Il faut en outre saluer l’option de l’auteur de donner un résumé de tous les chapitres de l’ouvrage de Dim Dolobsom, parce que cet ouvrage, la première publication de pays, reste introuvable même à la Bibliothèque universitaire de Ouagadougou. A notre connaissance, malgré le combat de Pacéré Titinga pour faire connaître cet ouvrage, il n’en existe qu’un exemplaire, bien amoché du reste, qui peut être consulté à la bibliothèque des Archives Nationales. Un autre était disponible au Fonds burkinabè de l’Institut français mais celui-ci a été fermé.
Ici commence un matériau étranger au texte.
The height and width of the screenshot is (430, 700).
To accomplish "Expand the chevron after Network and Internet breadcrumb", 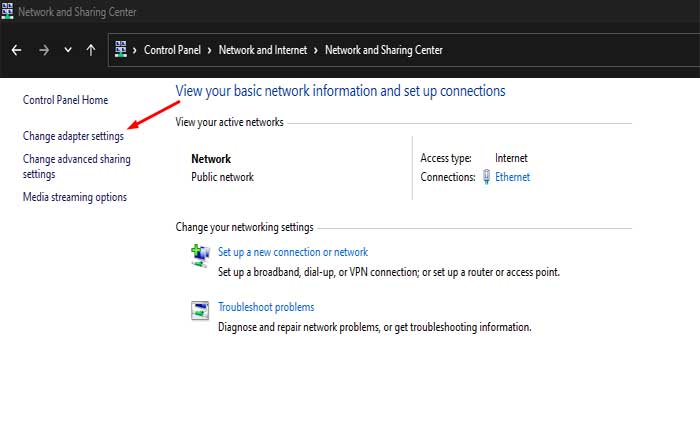I will [317, 50].
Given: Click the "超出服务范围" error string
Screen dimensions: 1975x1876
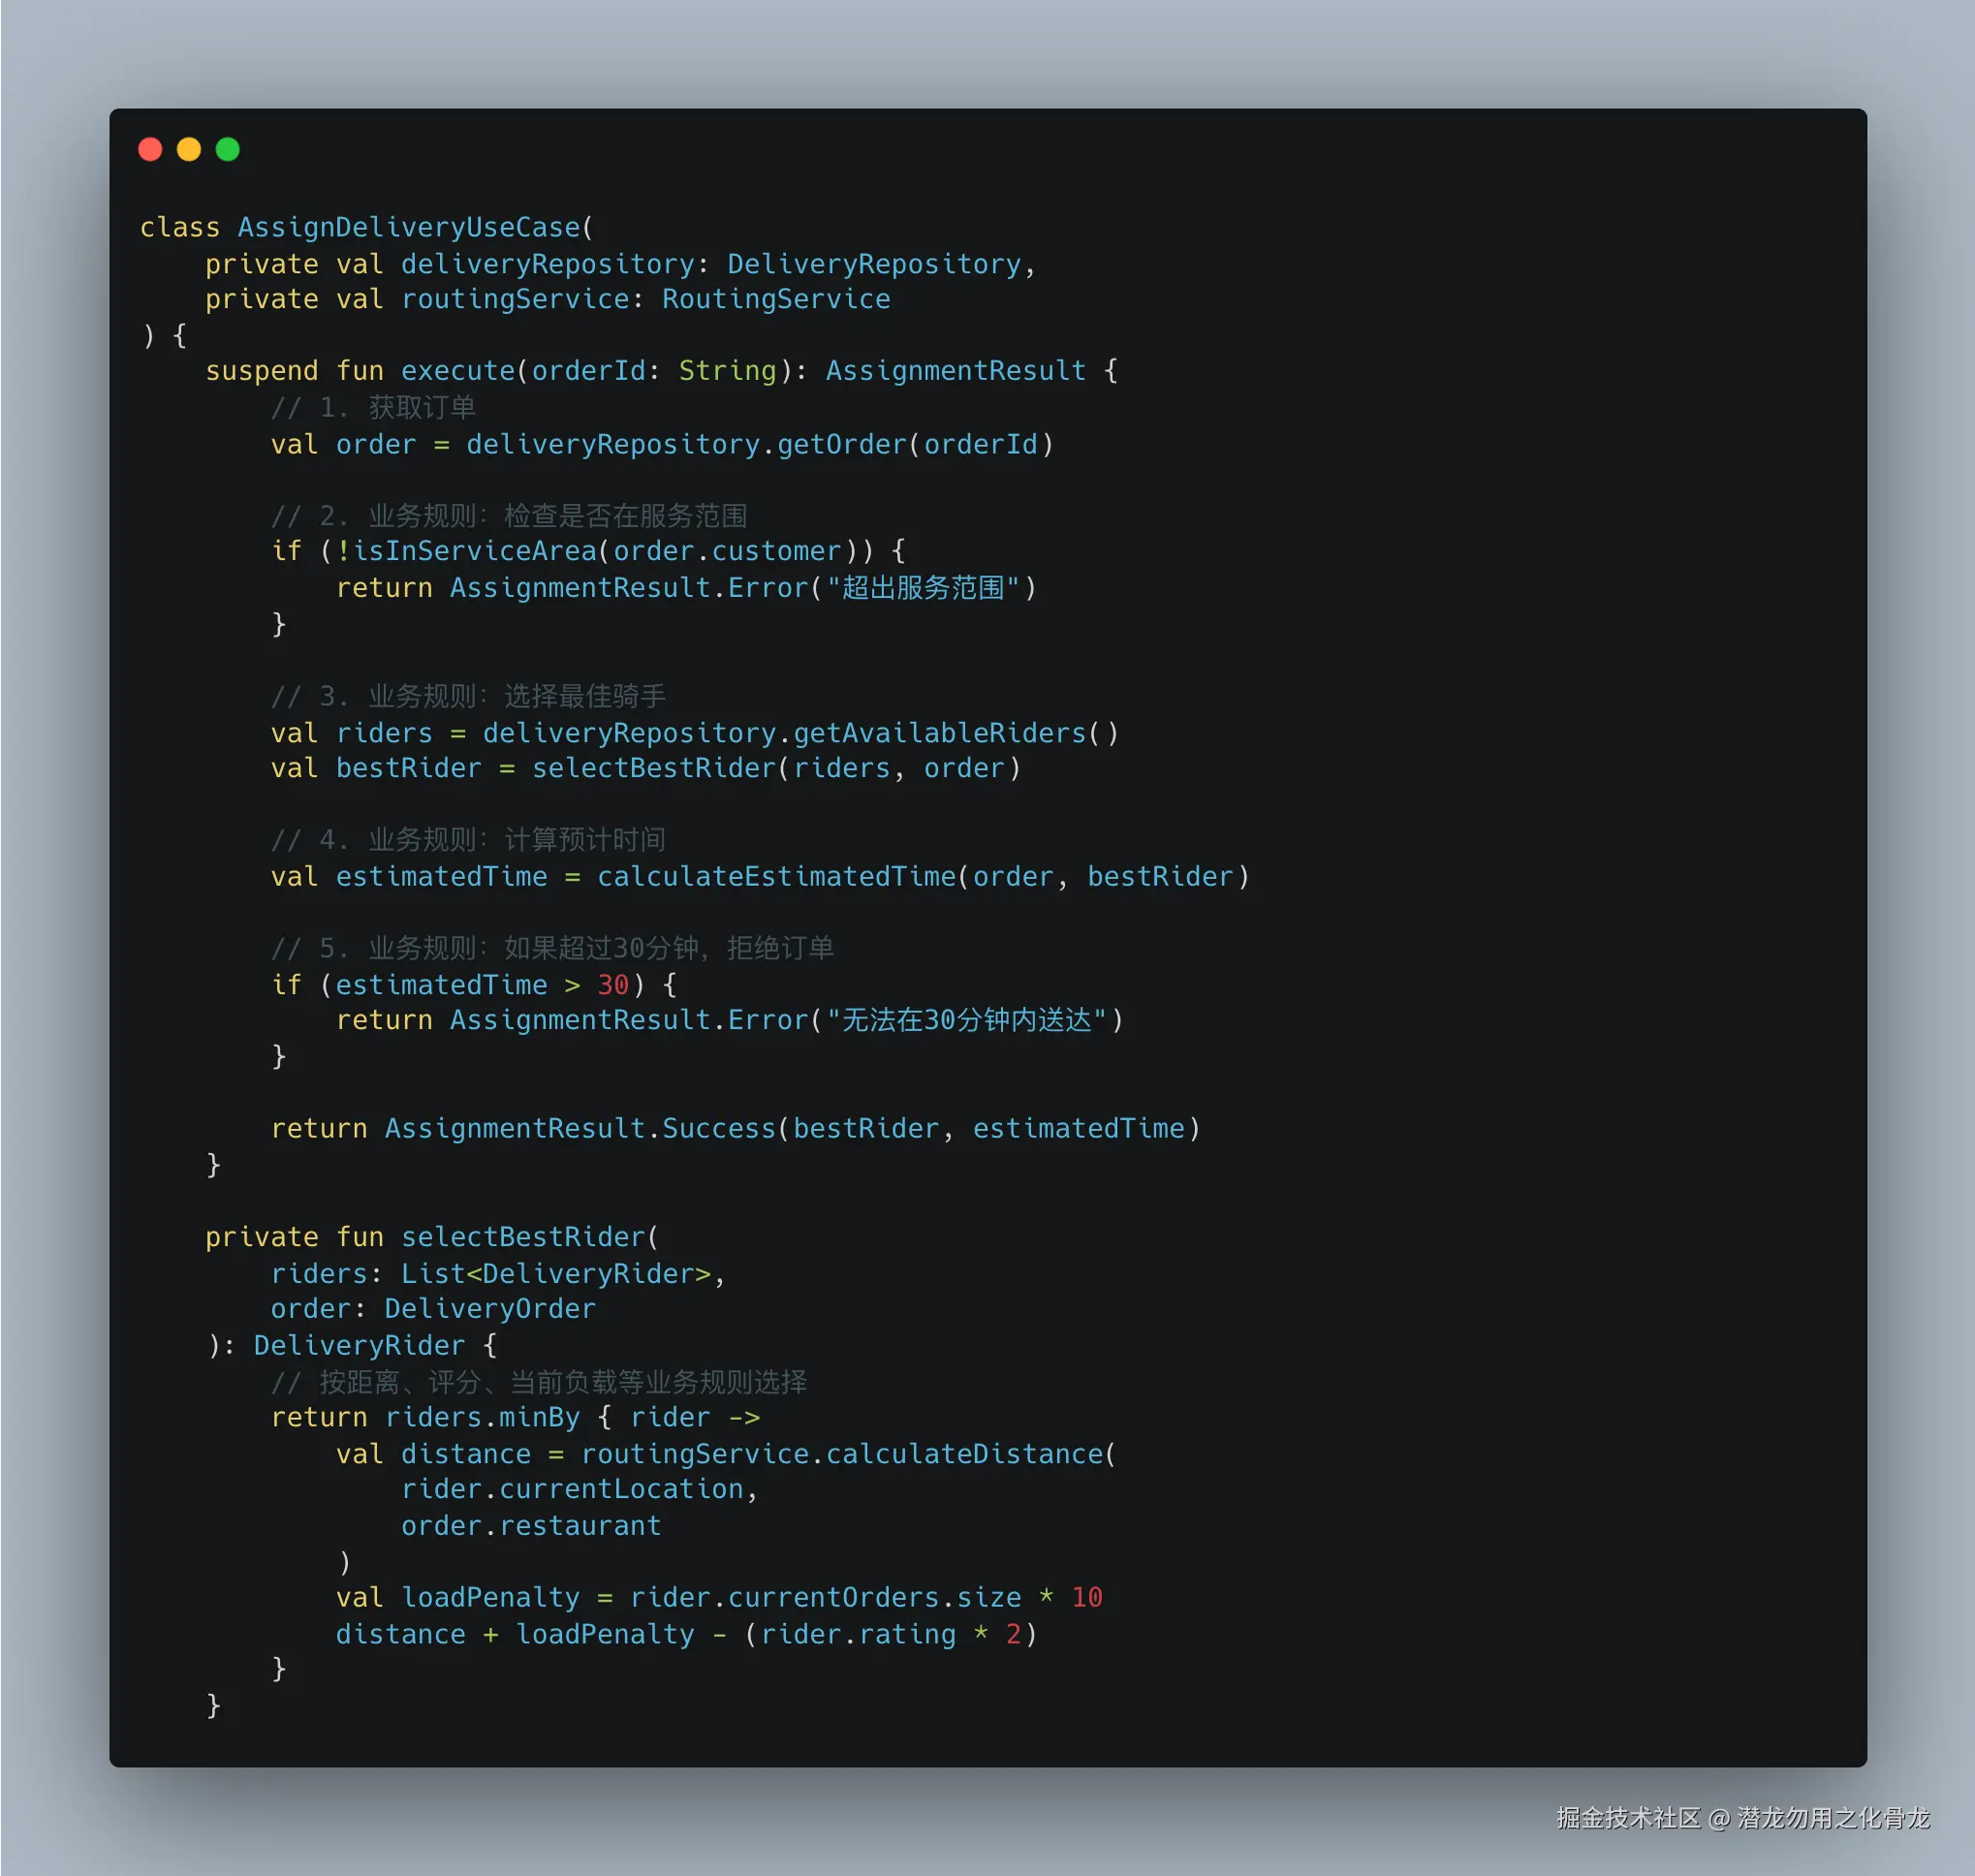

Gageons que cet essai amènera les bibliothécaires et des libraires sur l’œuvre fondatrice des lettres burkinabé.
Cet essai qui explicite les différentes théories et approches du texte littéraire et des écrits des sciences humaines est incontournable pour les élèves, étudiants de lettres et tous ceux qui s’intéressent à la chose littéraire. La langue adoptée par Vincent Ouattara, claire et accessible, évite le jargon du spécialiste et lorsqu’un concept ne peut être remplacé par un mot plus courant, il est explicité dans le texte. Ce qui en fait un essai à la portée de tous.
Toutefois, cet essai, malgré la rigueur de sa démarche et la sûreté de son appareil critique, pourrait difficilement mettre un terme à la polémique sur le premier écrivain de notre littérature tant cette querelle excède le domaine de la littérature et cache des enjeux géopolitiques et régionalistes. Qu’il tarisse la polémique ou la relance, le livre de Vincent Ouattara contribuera, à n’en pas douter, à renouveler les approches dans les études sur les littératures africaine.